MSA Coalition Research Grants – Funded Projects
Listed below are the research projects funded by The Multiple System Atrophy Coalition as part of the MSA Research Grant Program. The below projects were selected from many applications after bing reviewed and ranked by The MSA Coalition’s Scientific Advisory Board (SAB). These projects are deemed to have strong scientific merit toward accomplishing The MSA Coalition’s primary mission of identifying a cause and a cure for MSA.
2014 MSA Research Grant Award Recipients:
"Global MSA Registry & Study Group": Florian Krismer, M.D. (Innsbruck Medical University) and Lucy Norcliffe-Kaufmann, Ph.D. (New York University)
This project aims to establish the first-ever global registry dedicated to Multiple System Atrophy patients. Facilitating future worldwide clinical trials, the registry will be used to notify all patients that meet study entry criteria for clinical trials in MSA on an international scale. The registry will also provide a means for sharing anonymous patient information to define the disease specific characteristics and establish the definitive natural history of MSA. Registered patients will be followed thoroughly and periodically to identify potential biological markers of disease risk and severity in a global, worldwide longitudinal prospective study.
"Stem cell-based Therapeutics Platform for MSA": Vikram Khurana, M.D, Ph.D. (Massachusetts General Hospital)
This project aims to develop new models of Multiple System Atrophy by utilizing stem cell technology to generate human patient-derived stem cell models of the disease. This will enable the study of the biology of an individual patient’s disease in the dish by creating their neurons and oligodendrocytes and then looking for signatures of alpha-synuclein toxicity. If alpha-synuclein toxicity signatures are identified it will further assess whether it’s possible to reverse this toxicity with genes and small molecules. This work may lead to a new way of testing and discovering potential therapies for MSA beyond the current mouse models of the disease.
"Mechanisms of Excessive Daytime Sleepiness and Sleep Related Respiratory Dysfunction in MSA": Eduardo Benarroch, M.D. (Mayo Clinic Rochester)
Excessive daytime sleepiness and sleep related respiratory disorders such as sleep apnea and laryngeal stridor are prominent symptoms in patients with Multiple System Atrophy. This study aims to uncover the underlying mechanisms of these sleep disorders through pathological studies. Understanding the underlying causes of sleep disorders associated with MSA can provide rationale for development of pharmacological approaches for treatment of these conditions. This can potentially lead both to improvement of quality of life and prevention of premature death in MSA patients.
"Peripheral delivery of brain-targeted neurosin as a novel treatment for MSA": Eliezer Masliah, M.D. (University of California San Diego)

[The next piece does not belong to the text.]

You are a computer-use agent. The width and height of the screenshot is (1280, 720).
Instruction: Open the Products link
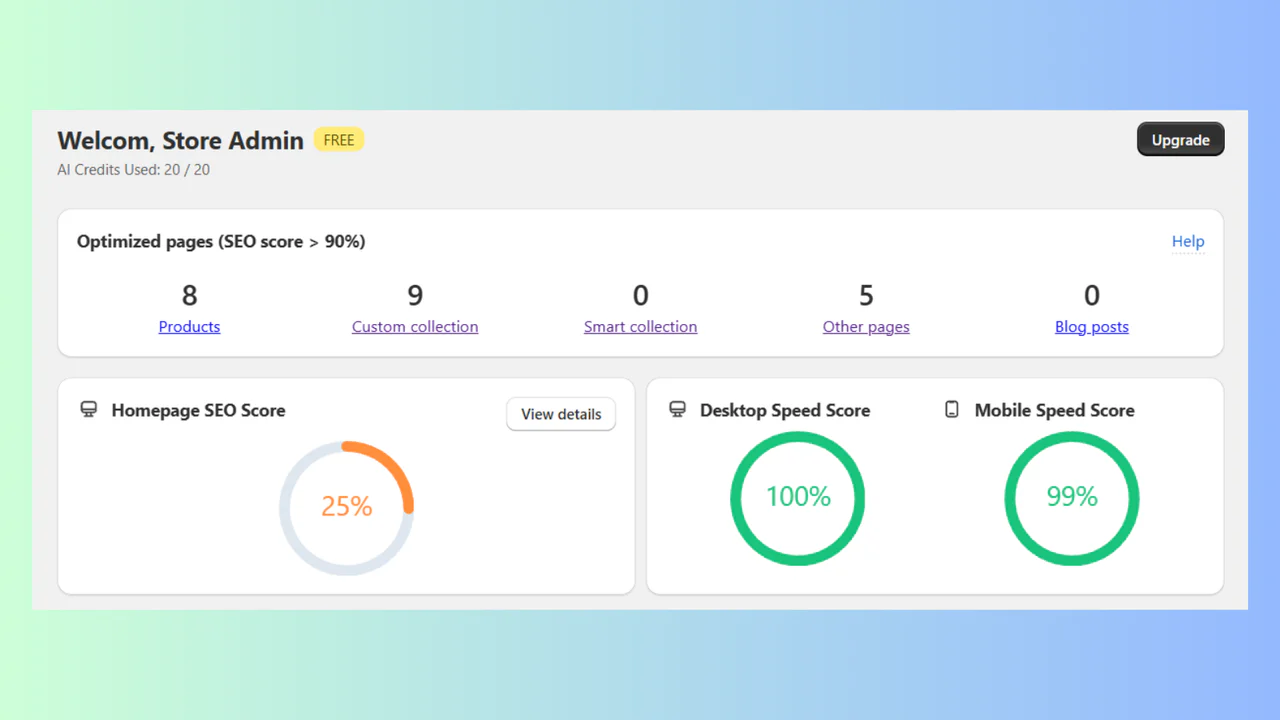(x=189, y=327)
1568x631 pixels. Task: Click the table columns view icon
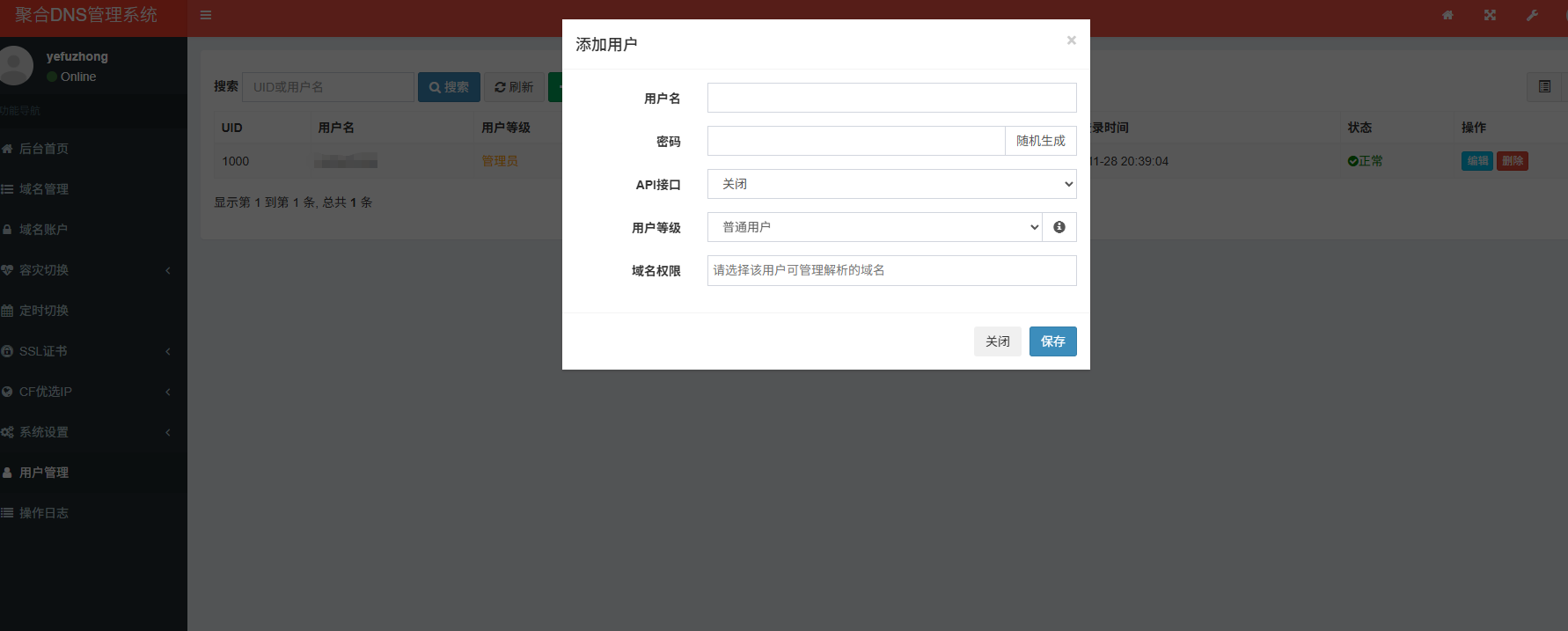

Recent studies suggest that abnormal accumulation of the protein alpha-synuclein in brain cells leads to cellular dysfunctional and neurodegeneration in Multiple System Atrophy and it is increasingly evident that the toxicity of extracellular alpha-synuclein might be related to its ability to be taken up by neighboring cells and act in a prion-like manner. This behavior could be a key event in the origin and progression of the disease.
Compounds that reduce intracellular alpha-synuclein aggregation have received significant attention in recent years but the possibility of reducing the spread of alpha-synuclein from cell to cell by degrading extracellular alpha-synuclein has not been explored in such depth. This project aims to increase the brain levels of an extracellular alpha-synuclein degrading enzyme in mouse models of MSA by means of peripheral gene therapy and targeted delivery to the central nervous system (CNS). Delivery of brain targeted neurosin into the CNS might represent a potential therapeutic option for neurodegenerative disorders including Multiple System Atrophy.
"Biomarker Development in MSA": Roy Freeman, M.D. (Beth Israel Deaconess Medical Center)
There is currently an unmet need for a biomarker in Multiple System Atrophy. A reliable biomarker could contribute to the diagnosis, treatment and disease modification of MSA by improving diagnostic accuracy, defining disease progression and providing an objective measure of the response to disease modifying interventions.
Successful development of a biomarker for MSA would therefore assist in the evaluation and enhance the efficacy of drugs or other interventions that have neuroprotective qualities and offer the possibility of slowing, halting or reversing the rapid progression of MSA.
This study in human subjects, will determine whether alpha-synuclein deposits in cutaneous autonomic nerves is a valid biomarker for multiple system atrophy.